Environmentalists insist Cadiz has cynically overrepresented the amount of annual precipitation recharging the groundwater basins in the Cadiz and Fenner valleys, and that springs linked to those ground water basins within the Mojave National Preserve and the plants and animals that depend on them are thus under threat.
Among those condemning the county’s approval of the project is John Goss, a former assistant administrative officer with San Bernardino County who drafted the county’s desert groundwater management ordinance before it was adopted in 2002. Goss said that ordinance was violated when the memorandum of understanding between the county, Cadiz, Inc. and the Santa Margarita Water District had been entered into before a groundwater management plan for the Cadiz project was adopted.
A prime mover in the county’s acquiescence in Santa Margarita’s approval of the project was former First District Supervisor Brad Mitzelfelt, who left office after he did not run for reelection in 2012 when he instead unsuccessfully vied for Congress. Mitzelfelt, whose district included the Eastern Mojave, received $48,100 in political donations from Cadiz, Inc.
The project’s proponents, including Scott Slater, the general counsel for Cadiz, Inc., insists the project is a “responsible and environmentally safe” one that “protects the desert” and provides thirsty Southern California with “an innovative water supply option.”
County officials maintain the county’s taxpayers are not being hurt by the litigation.
According to the memorandum of understanding the county entered into, Cadiz, Inc. and the Santa Margarita Water District are to reimburse the county for any of its legal costs relating to the project.
The county has incurred legal costs related to the Cadiz water project of more than $1.1 million to date.
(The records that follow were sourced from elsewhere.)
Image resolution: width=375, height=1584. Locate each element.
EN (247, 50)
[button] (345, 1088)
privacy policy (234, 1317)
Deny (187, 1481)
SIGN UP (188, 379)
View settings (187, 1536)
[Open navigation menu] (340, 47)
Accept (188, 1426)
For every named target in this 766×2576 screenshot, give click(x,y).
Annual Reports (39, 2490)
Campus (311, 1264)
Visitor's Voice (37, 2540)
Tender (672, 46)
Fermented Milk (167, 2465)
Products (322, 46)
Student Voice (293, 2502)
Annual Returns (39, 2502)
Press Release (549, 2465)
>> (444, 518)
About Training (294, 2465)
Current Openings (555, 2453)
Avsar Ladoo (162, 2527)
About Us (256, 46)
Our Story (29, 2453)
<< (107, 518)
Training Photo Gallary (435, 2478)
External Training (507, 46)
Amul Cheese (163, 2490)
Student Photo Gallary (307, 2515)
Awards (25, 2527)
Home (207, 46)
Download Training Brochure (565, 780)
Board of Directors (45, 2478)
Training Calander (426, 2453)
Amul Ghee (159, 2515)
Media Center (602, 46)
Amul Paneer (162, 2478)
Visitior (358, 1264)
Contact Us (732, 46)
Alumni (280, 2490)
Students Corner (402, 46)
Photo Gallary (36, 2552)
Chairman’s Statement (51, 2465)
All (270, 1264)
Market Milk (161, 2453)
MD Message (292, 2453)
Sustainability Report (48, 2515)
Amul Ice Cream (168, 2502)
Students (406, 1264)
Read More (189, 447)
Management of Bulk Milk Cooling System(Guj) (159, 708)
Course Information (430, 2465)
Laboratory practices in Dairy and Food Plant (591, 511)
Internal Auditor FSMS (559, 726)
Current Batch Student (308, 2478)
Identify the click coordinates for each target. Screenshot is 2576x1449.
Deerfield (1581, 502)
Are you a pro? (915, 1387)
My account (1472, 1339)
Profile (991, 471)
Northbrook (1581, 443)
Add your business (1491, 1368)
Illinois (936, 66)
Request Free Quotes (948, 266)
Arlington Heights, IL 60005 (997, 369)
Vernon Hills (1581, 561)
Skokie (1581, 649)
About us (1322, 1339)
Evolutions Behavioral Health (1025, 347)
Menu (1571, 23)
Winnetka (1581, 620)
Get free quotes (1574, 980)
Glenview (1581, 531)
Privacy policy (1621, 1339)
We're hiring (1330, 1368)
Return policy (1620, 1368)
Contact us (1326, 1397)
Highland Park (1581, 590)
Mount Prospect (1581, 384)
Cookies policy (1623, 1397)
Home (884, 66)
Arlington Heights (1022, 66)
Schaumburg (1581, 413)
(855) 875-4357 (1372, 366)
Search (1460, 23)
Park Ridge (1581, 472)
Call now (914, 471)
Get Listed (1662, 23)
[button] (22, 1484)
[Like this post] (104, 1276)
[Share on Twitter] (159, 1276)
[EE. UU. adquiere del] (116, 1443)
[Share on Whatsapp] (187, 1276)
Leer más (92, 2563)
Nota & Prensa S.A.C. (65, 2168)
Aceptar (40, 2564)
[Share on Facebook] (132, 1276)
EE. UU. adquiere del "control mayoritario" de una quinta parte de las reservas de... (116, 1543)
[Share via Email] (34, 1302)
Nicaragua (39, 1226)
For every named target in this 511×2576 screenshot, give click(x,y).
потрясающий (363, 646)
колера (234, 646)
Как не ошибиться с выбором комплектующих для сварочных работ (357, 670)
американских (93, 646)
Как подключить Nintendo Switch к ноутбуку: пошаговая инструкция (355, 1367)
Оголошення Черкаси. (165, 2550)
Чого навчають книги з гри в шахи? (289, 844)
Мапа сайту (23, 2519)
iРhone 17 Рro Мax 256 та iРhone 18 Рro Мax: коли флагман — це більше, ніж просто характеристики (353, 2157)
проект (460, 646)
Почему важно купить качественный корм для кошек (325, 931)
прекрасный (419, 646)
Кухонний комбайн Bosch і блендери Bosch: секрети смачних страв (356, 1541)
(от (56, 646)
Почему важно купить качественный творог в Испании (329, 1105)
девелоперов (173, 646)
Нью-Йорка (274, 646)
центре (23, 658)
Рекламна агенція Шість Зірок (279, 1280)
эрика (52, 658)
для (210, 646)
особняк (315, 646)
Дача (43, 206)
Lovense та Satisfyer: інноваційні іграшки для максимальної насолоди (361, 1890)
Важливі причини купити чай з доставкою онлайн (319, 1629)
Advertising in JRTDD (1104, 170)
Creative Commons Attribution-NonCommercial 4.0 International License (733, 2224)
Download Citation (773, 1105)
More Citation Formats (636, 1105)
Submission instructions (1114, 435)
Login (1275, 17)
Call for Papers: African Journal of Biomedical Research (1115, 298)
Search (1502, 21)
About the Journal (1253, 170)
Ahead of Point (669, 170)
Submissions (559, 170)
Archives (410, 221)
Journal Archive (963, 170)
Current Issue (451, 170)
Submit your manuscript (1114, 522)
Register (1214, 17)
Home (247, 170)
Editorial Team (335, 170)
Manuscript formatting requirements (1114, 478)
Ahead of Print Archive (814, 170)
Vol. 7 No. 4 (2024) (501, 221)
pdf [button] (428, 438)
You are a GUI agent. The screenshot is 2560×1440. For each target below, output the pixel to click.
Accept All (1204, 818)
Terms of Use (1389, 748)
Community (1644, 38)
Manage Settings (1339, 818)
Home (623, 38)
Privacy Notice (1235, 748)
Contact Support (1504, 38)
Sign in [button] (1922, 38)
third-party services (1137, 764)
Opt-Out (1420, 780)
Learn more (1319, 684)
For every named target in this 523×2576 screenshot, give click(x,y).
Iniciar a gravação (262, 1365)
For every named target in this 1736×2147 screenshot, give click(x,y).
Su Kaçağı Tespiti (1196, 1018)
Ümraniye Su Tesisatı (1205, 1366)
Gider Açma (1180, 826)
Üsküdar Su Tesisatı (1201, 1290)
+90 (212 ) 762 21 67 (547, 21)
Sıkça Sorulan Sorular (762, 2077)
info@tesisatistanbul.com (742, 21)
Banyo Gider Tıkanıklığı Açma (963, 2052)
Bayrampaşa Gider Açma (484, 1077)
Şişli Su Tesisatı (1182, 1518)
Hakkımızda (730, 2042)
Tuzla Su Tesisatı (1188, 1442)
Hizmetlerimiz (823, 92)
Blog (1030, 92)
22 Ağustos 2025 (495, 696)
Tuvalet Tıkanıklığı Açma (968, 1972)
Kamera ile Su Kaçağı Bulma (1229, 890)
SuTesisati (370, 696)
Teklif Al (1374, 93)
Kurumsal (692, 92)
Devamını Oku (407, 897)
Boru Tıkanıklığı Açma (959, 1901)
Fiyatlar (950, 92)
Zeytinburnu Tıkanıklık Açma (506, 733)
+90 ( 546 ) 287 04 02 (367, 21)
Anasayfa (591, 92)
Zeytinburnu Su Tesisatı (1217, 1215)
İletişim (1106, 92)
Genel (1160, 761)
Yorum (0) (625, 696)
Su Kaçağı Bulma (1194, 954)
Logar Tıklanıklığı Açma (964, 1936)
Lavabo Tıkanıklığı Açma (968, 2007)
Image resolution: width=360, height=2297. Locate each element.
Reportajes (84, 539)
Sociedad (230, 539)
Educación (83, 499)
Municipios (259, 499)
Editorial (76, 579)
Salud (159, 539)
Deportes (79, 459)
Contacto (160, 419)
The county has received at least $650,000 in reimbursements, $135,000 from the Santa Margarita Water District and $515,000 from Cadiz, Inc.
An issue in the lawsuit brought by Santa Margarita Citizens and Ratepayers Opposing Water Nonsense pertains to the Santa Margarita Water District’s assumption of the financial liability of other parties involved with the project approval. Opponents of the project have questioned whether Cadiz, Inc., an agricultural and landholding company that owns or has options to buy 45,000 acres in the eastern Mojave Desert overlying the Cadiz and Fenner valleys’ aquifers but which has nonetheless not shown a profit for more than 14 years, will be able to sustain itself in the face of mounting legal challenges to the project. Those inveighing against the project not on environmental grounds but financial ones have questioned who will assume the company’s liabilities if it folds or declares bankruptcy.
When she was still serving as land use services director,  Christine Kelly stated, “The county of San Bernardino is to be reimbursed by Santa Margarita Water District, Cadiz, Inc., and Fenner Valley Mutual Water Company for all claims, liabilities, damages, or costs arising from or relating to any administrative or judicial action brought by any third party against the county, its agents, officers, or employees, that may arise from or be related to the county’s approval of the memorandum of understanding and the groundwater management, monitoring and mitigation plan.”